WORK ORDER. In the records below, the line with "Intranet (161, 1607)" opens the range and the line with "Terms of Use (176, 1549)" closes it; print that range exactly and nothing else.

PROVIDED ENTRIES.
※

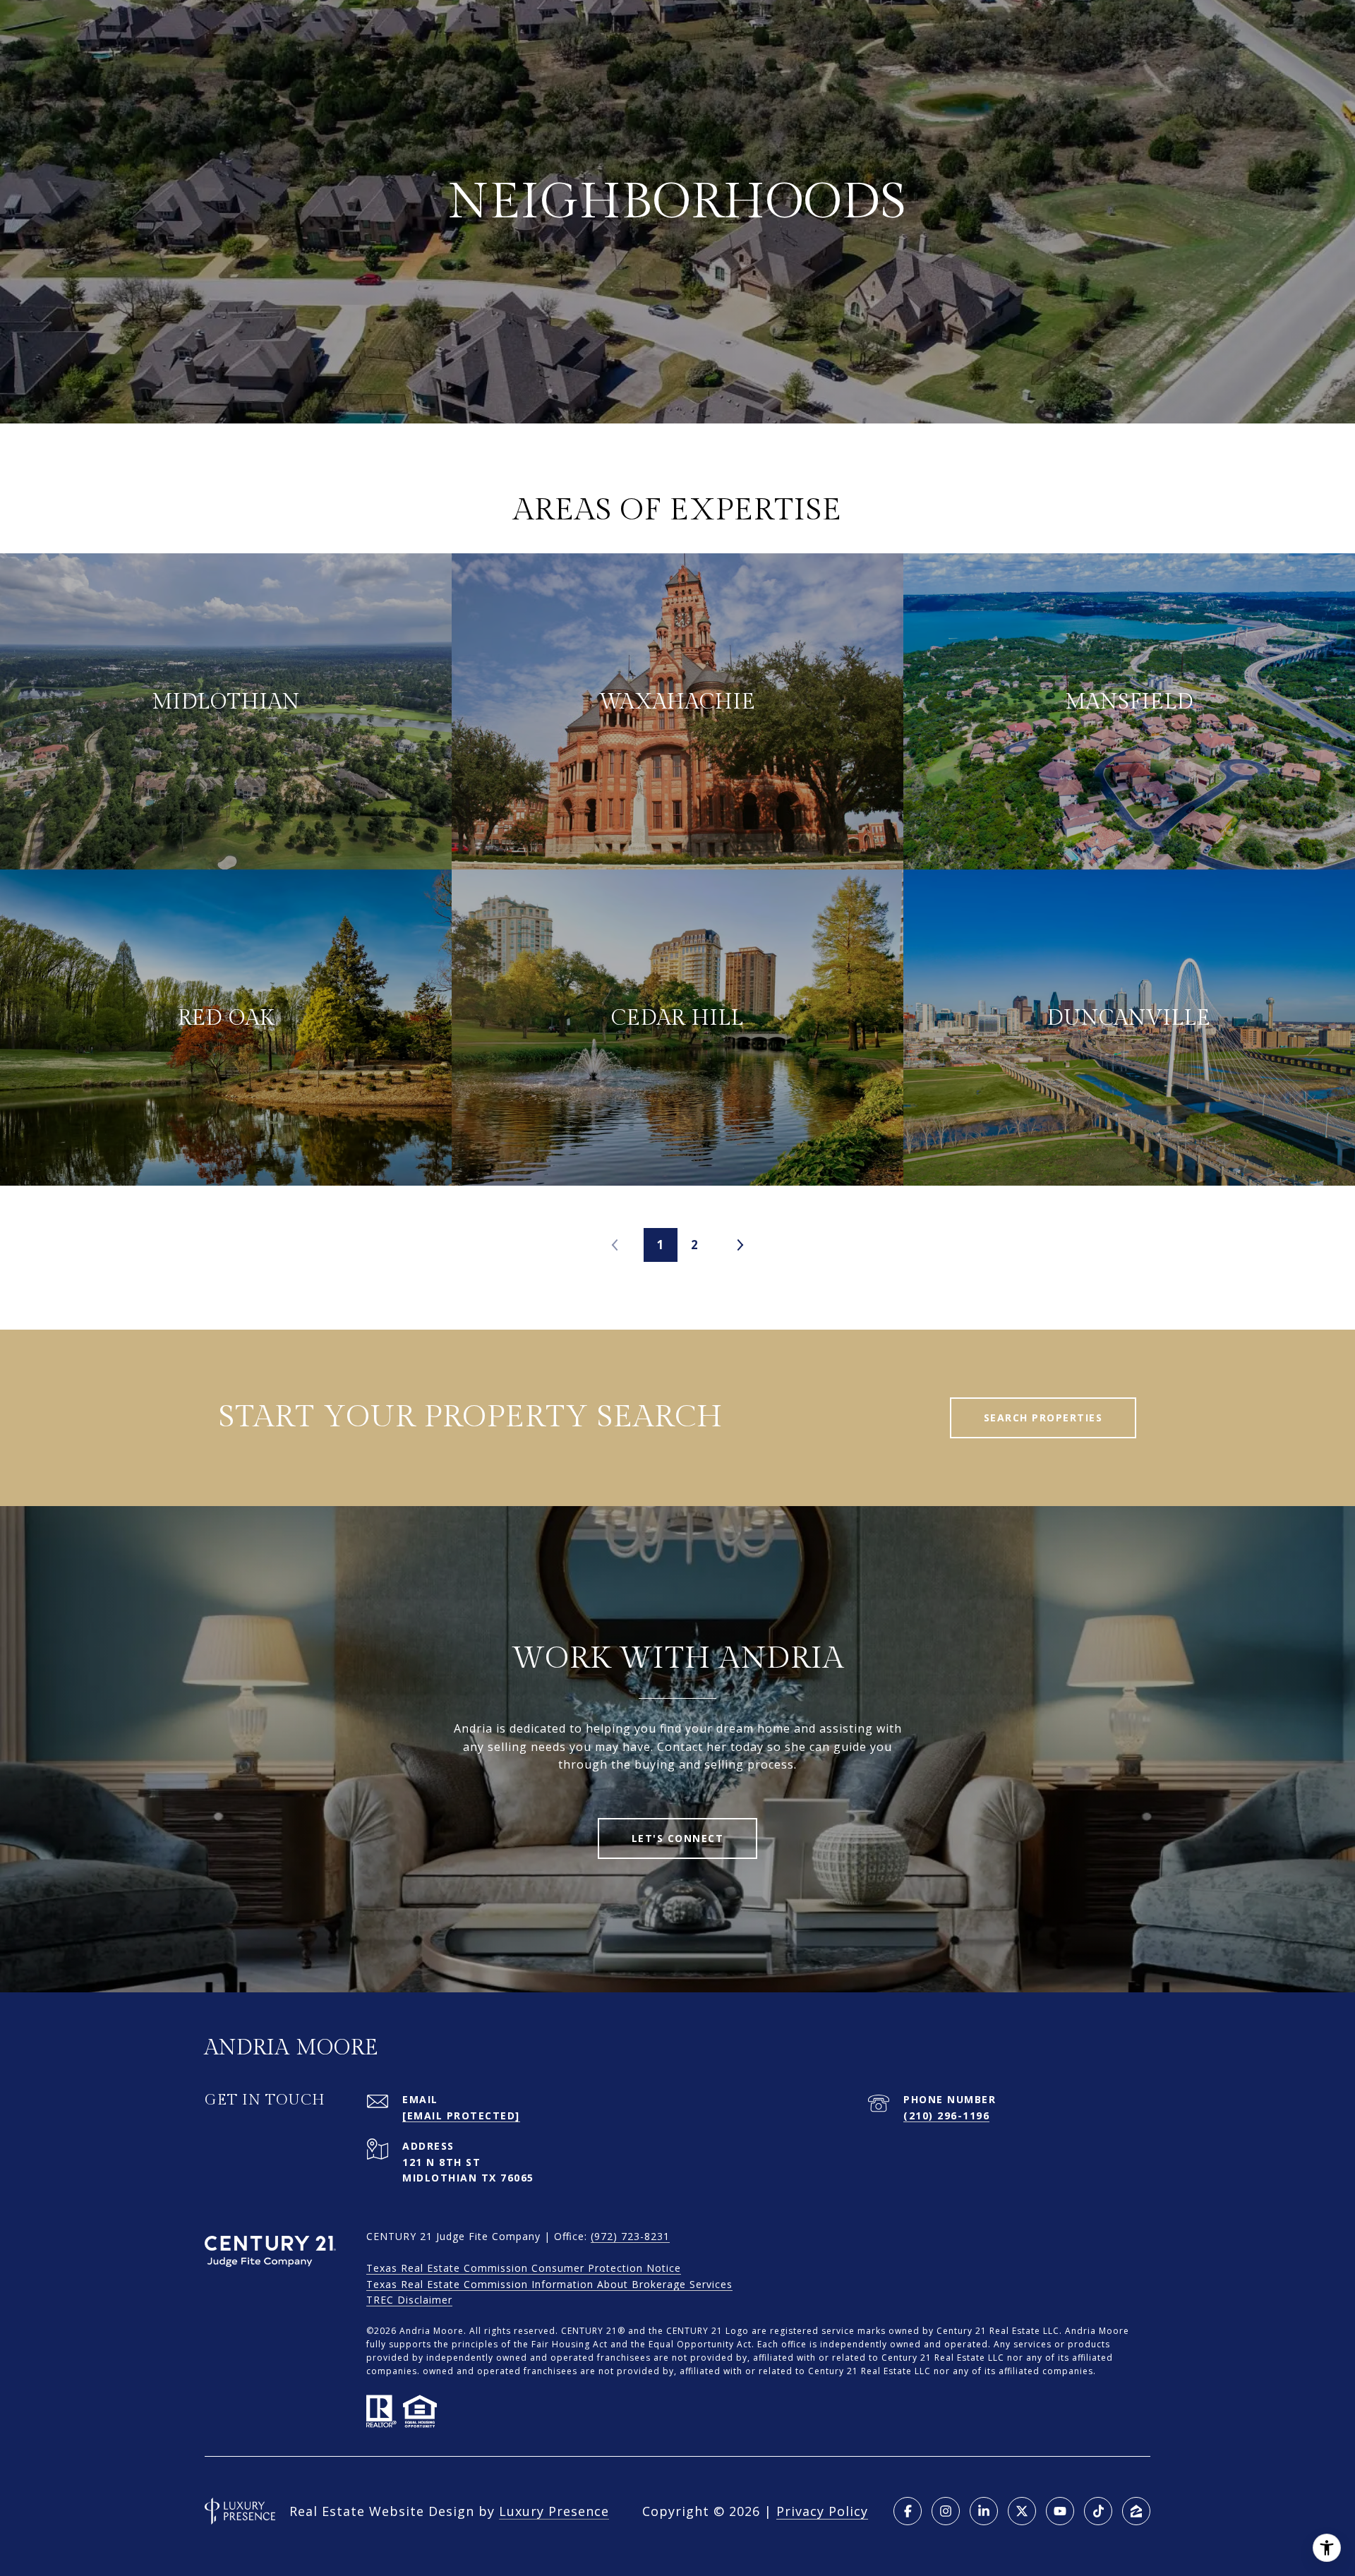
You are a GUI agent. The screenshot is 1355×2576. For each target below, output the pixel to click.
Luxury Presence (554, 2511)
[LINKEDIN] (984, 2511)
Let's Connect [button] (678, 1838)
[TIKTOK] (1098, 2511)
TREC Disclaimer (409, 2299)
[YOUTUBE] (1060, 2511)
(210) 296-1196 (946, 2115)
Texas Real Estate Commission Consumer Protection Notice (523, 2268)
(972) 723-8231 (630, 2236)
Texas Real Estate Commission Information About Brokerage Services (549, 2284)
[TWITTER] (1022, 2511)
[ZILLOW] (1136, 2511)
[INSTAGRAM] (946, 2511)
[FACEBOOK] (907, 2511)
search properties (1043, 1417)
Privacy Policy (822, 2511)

※

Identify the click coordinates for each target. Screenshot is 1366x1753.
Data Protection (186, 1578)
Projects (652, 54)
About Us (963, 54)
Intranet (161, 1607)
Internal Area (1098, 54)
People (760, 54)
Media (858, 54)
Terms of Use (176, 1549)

※

RESPONSE.
Intranet (161, 1607)
Internal Area (1098, 54)
People (760, 54)
Media (858, 54)
Terms of Use (176, 1549)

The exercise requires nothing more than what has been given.